[jira] [Commented] (ARROW-288) Implement Arrow adapter for Spark Datasets

2016-10-13 Thread Wes McKinney (JIRA)

[ 
https://issues.apache.org/jira/browse/ARROW-288?page=com.atlassian.jira.plugin.system.issuetabpanels:comment-tabpanel=15573017#comment-15573017
 ] 

Wes McKinney commented on ARROW-288:


hi [~freiss] and [~jlaskowski] -- we made pretty big progress on the C++ side 
to be able to be closer to full interoperability with the Arrow Java library. 
We still need to do some integration testing, but it would be great to start 
exploring the technical plan for making this happen. I was just talking with 
[~rxin] about this the other day, so there may be someone on the Spark side who 
could help with this effort, too. 

The first step is to convert a Spark Dataset into 1 or more Arrow record 
batches, including metadata conversion, and then converting back. The Java <-> 
C++ data movement itself is a comparatively minor task because that is just 
sending a serialized byte buffer through the existing protocol. We can test 
this out in Python using the Arrow <-> pandas bridge which has already been 
completed. 

Let me know if anyone will have the bandwidth to work on this and we can 
coordinate. thanks!

> Implement Arrow adapter for Spark Datasets
> --
>
> Key: ARROW-288
> URL: https://issues.apache.org/jira/browse/ARROW-288
> Project: Apache Arrow
>  Issue Type: Bug
>  Components: C++, Java - Vectors
>Reporter: Wes McKinney
>
> It would be valuable for applications that use Arrow to be able to 
> * Convert between Spark DataFrames/Datasets and Java Arrow vectors
> * Send / Receive Arrow record batches / Arrow file format RPCs to / from 
> Spark 
> * Allow PySpark to use Arrow for messaging in UDF evaluation



--
This message was sent by Atlassian JIRA
(v6.3.4#6332)


[jira] [Commented] (ARROW-288) Implement Arrow adapter for Spark Datasets

2016-09-23 Thread Frederick Reiss (JIRA)

[ 
https://issues.apache.org/jira/browse/ARROW-288?page=com.atlassian.jira.plugin.system.issuetabpanels:comment-tabpanel=15517881#comment-15517881
 ] 

Frederick Reiss commented on ARROW-288:
---

Apologies for my delay in replying here; it's been a very hectic week.

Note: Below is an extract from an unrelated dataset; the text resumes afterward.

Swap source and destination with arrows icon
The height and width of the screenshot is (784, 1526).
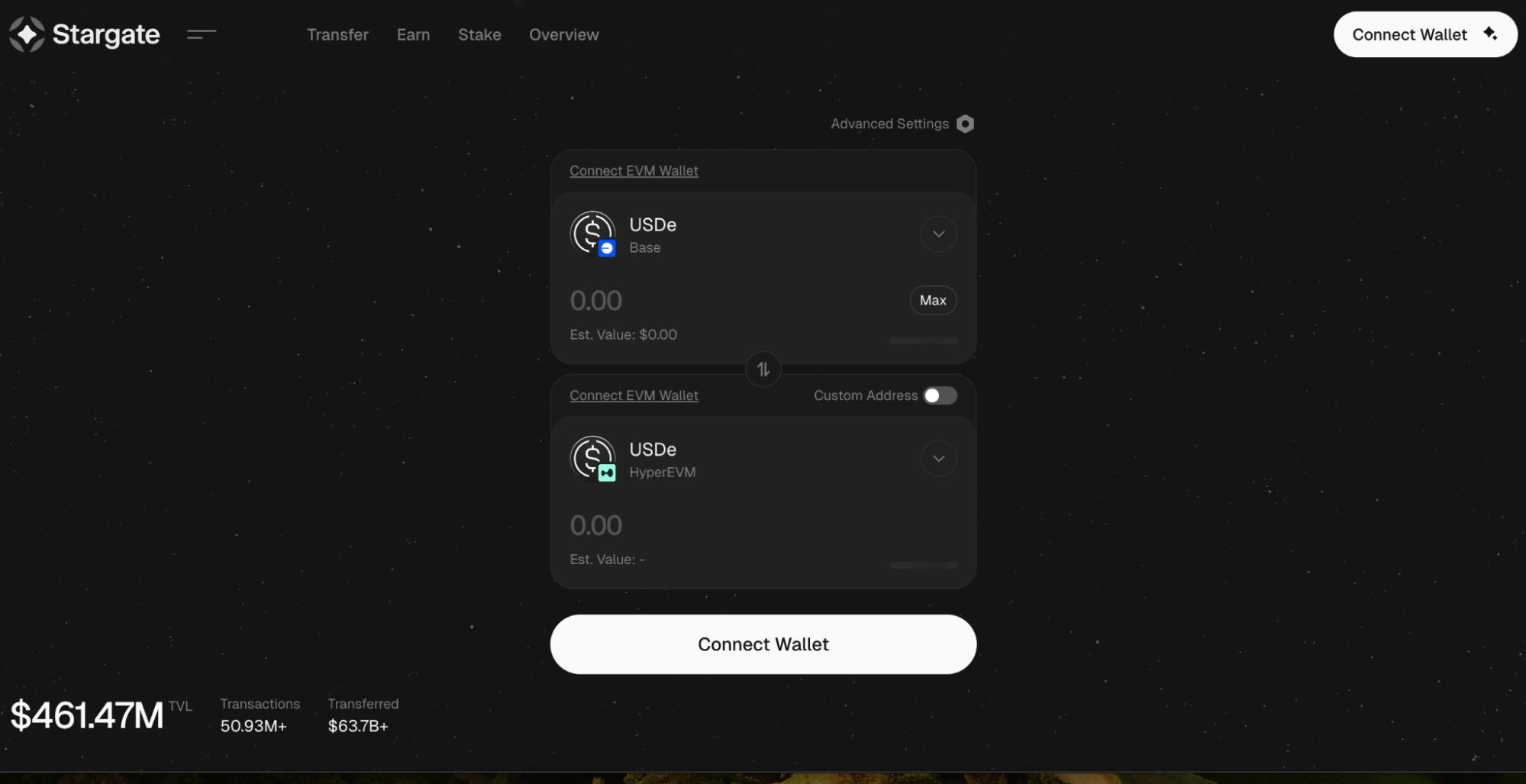point(763,369)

Along the lines of what [~ja...@japila.pl] says above, I think it would be good 
to break this overall task into smaller, bite-size chunks.

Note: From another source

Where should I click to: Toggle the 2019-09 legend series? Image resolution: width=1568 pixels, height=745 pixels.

One top-level question that we'll need to answer before we can break things 
down properly: Should we use Arrow's Java APIs or Arrow's C++ APIs to perform 
the conversion?

If we use the Java APIs to convert the data, then the "collect Dataset to 
Arrow" will go roughly like this:
# Determine that the Spark Dataset can indeed be expressed in Arrow format.
# Obtain low-level access to the internal columnar representation of the 
Dataset.
# Convert Spark's columnar representation to Arrow using the Arrow Java APIs.
# Ship the Arrow buffer over the Py4j socket to the Python process as an array 
of bytes.
# Cast the array of bytes to a Python Arrow array.
All these steps will be contingent on Spark accepting a dependency on Arrow's 
Java API. This last point might be a bit tricky, given that the API doesn't 
have any users right now. At the least, we would need to break out some 
testing/documentation activities to create greater confidence in the robustness 
of the Java APIs.

If we use Arrow's C++ API to do the conversion, the flow would go as follows:
# Determine that the Spark Dataset can be expressed in Arrow format
# Obtain low-level access to the internal columnar representation of the Dataset
# Ship chunks of column values over the Py4j socket to the Python process as 
arrays of primitive types
# Insert the column values into an Arrow buffer on the Python side, using C++ 
APIs
Note that the last step here could potentially be implemented against Pandas 
dataframes instead of Arrow as a short-term expedient.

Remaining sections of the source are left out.